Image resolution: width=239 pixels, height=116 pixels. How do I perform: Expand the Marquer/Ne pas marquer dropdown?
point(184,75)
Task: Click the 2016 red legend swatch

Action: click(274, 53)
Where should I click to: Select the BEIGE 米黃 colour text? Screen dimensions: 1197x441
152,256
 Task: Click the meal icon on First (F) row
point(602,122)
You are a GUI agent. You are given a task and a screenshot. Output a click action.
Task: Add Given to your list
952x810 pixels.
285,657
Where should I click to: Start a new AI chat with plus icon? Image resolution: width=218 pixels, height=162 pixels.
---
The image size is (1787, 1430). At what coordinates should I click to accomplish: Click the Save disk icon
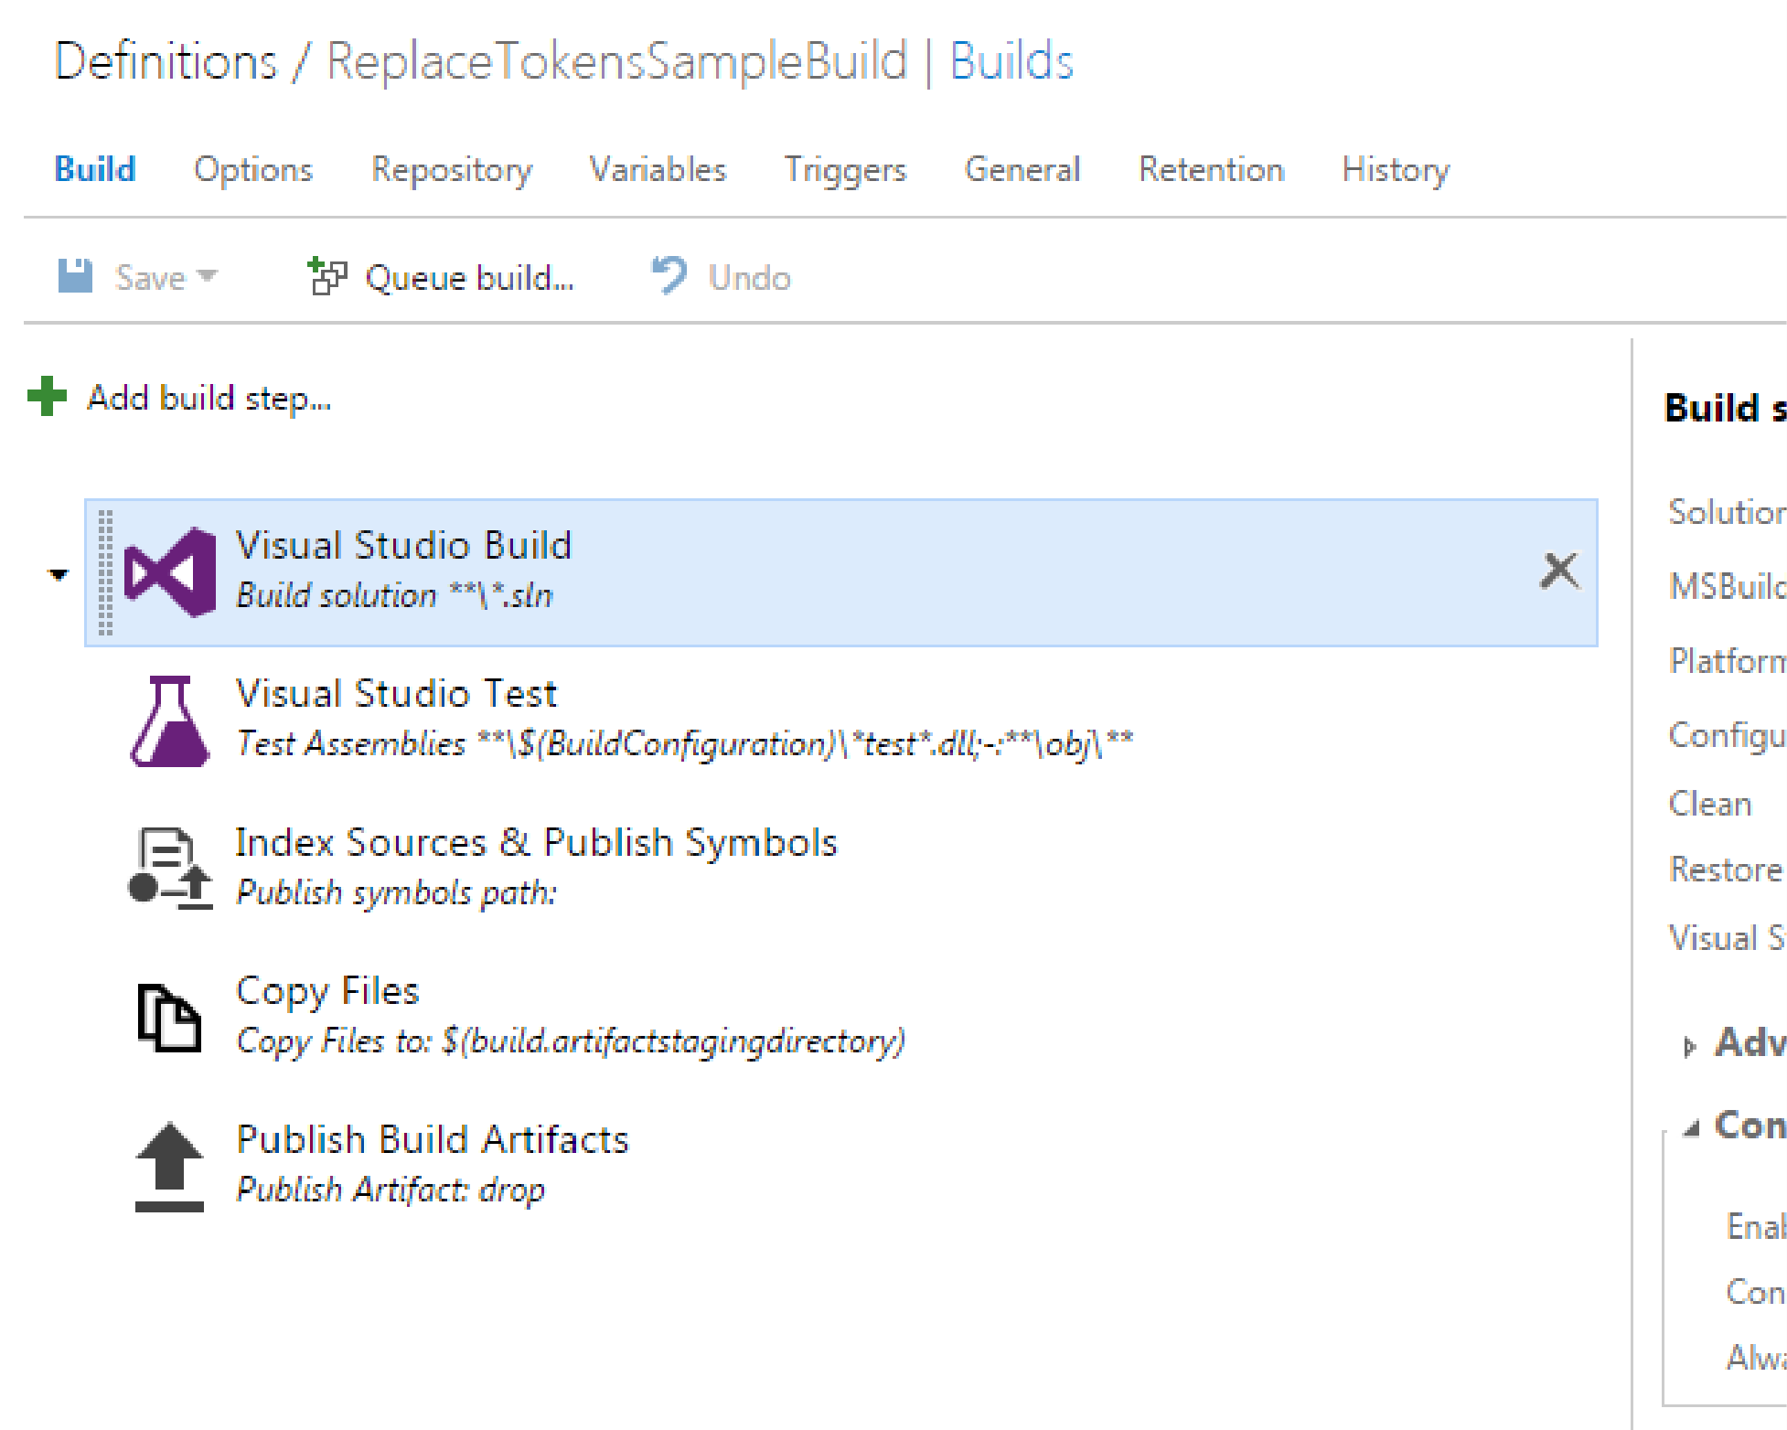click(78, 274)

WRITTEN PROBLEM:
Reproduce the lines from the one containing "Where should I click to: Select" through the one containing "Where should I click to: Start", inclusive, replacing "icon" with "symbol" and leaving everything else the same.

THE SOLUTION:
Where should I click to: Select the BEIGE 米黃 colour text? Screen dimensions: 1197x441
152,256
 Task: Click the meal symbol on First (F) row
point(602,122)
You are a GUI agent. You are given a task and a screenshot. Output a click action.
Task: Add Given to your list
952x810 pixels.
285,657
Where should I click to: Start a new AI chat with plus symbol? Image resolution: width=218 pixels, height=162 pixels.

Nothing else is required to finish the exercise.